Disons qu’on a ici plein de personnages typiques des shonen : une princesse qui découvre le monde, une jeune fille tueuse qui se méprend, un serviteur de la princesse fervent adorateur… On voit bien des profils fréquents et très peu surprenants. Personne ne se démarque par sa personnalité ou encore son esthétique. C’est le calme plat côté personnages. Pour ce qui est de l’intrigue, dites-vous que le sentiment laissé est un manque d’intérêt et de clarté.

Je m’explique : en seulement 3 épisodes, les héros se retrouvent à la frontière du pays des calamités dans une pyramide. Sauf qu’en arrivant là bas, ils vont se faire enfermer par un brouillard magique qui était destiné à bloquer les calamités. Donc durant le reste de la série, tout le monde va cogiter pour savoir ce qui s’est passé. Aussi à noter que l’histoire à montré qu’à chaque apparition du dieu du mal, 6 héros seraient choisis. Or quand ils sont dans la pyramide, il sont soudainement 7. Il faudra donc trouver qui est l’imposteur en leur compagnie.
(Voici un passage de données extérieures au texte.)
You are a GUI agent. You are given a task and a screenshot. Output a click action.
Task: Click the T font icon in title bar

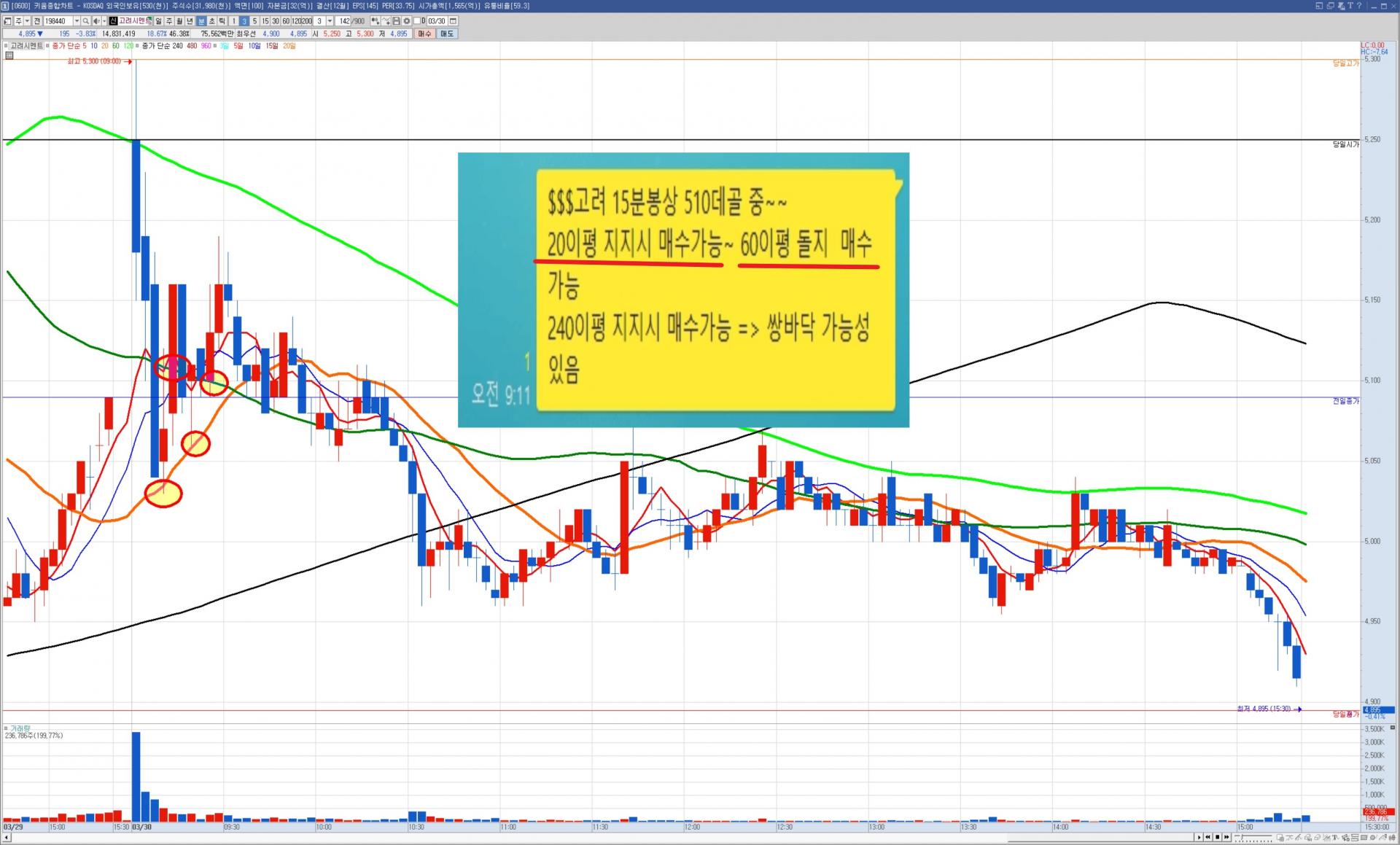(1350, 6)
Ces différents éléments d’intrigues vont se réaliser très brièvement à l’aide de preuves et autres obtenus hors champ de vue. On a tout d’un coup le pourquoi du comment sans plus d’explications. Le reste de l’histoire se concentre sur le combat contre les Calamités mais aussi entre eux.  Le pire dans tout ça, c’est qu’à la fin de l’animé, d’accord ils ont trouvé qui est l’imposteur mais surtout l’animé se termine avec une sorte de cliffhanger. Le dieu du mal se rapproche de leur position et la guerre s’approche. Le hic est qu’il n’y a pas de suite à cet animé. Donc on reste encore plus sur notre faim après tout cela. La qualité des combats en elle-même n’est pas présente et il en va de même pour l’esthétique générale.
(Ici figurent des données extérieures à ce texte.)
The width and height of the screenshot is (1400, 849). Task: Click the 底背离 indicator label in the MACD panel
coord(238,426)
Un ensemble esthétique à peine passable.

Déjà l’opening est quelconque. Si il venait à passer dans un blind test, il ne sortirait pas du lot et serait peu distinguable. Pour ce qui est du design des personnages c’est assez classique. Trois personnages avec un style chevaleresque, un mage, une sorte de bandit et notre personnage principal avec un style plus ou moins moderne/technologique. Le style chevaleresque est en accord avec l’univers fantasy et les autres s’accordent plutôt bien. L’animé ne propose aucune scène qui dénote par sa beauté. Tous les environnements sont majoritairement montagneux ou marécageux. Peu de couleurs vives et d’effets de lumières. Les combats en eux-même ne sont pas épiques, rien d’extravagant, de surprenant.
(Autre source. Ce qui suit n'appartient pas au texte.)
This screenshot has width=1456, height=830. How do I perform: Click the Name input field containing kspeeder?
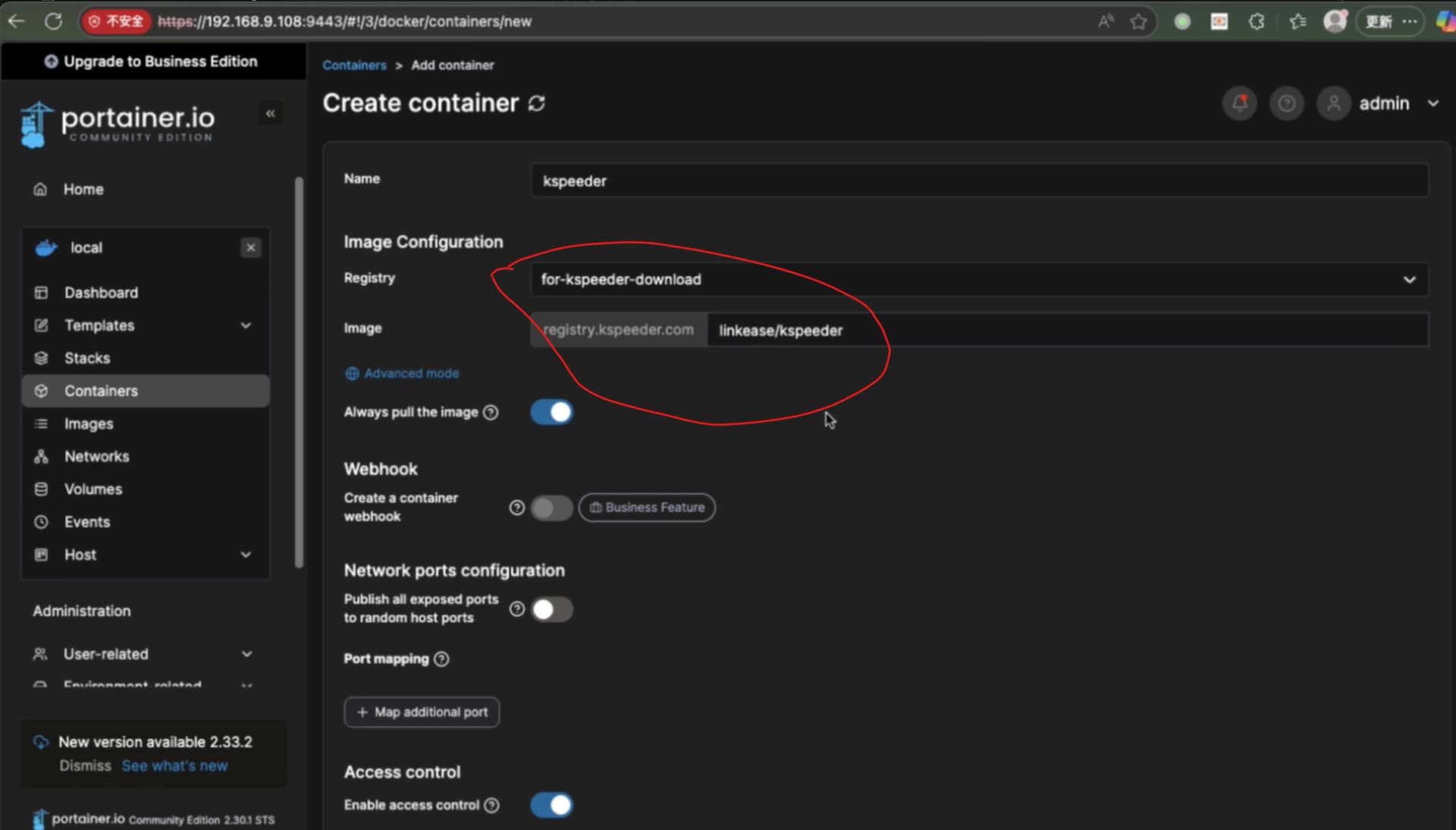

Tout est en plat en somme. Rokka no Yuusha ne brille pas du tout par sa beauté.

Et si vous vouliez des scènes émouvantes où vous ressentez l’émotion du personnage : passez votre chemin.

La musique participe à ses émotions tout comme le fait la mise en scène. Sauf que là, rien. En fait il n’y a pas une seule scène jouant sur les émotions. N’oublions pas que Nautiljon lui attribue quand même un genre romance ! Oubliez les scènes les yeux dans les yeux avec une musique triste, les scènes où un héros est en danger et un autre vient le sauver avec en fond une musique épique. Rien de tout ça n’est présent. (Bon peut-être qu’il y a quelques moments comme ça mais je ne m’en rappelle pas)

Parlons aussi de certaines vues d’ensemble. Je remarque que certaines scènes ne sont parfois pas dessinées clairement. On a des personnages flous aux proportions étranges qui obtiennent des détails en se rapprochant de la caméra. On pourrait dire que c’est la faute au budget mais bon c’est plutôt une excuse.

Après tout ça faites-vous votre avis mais selon moi c’est une perte de temps.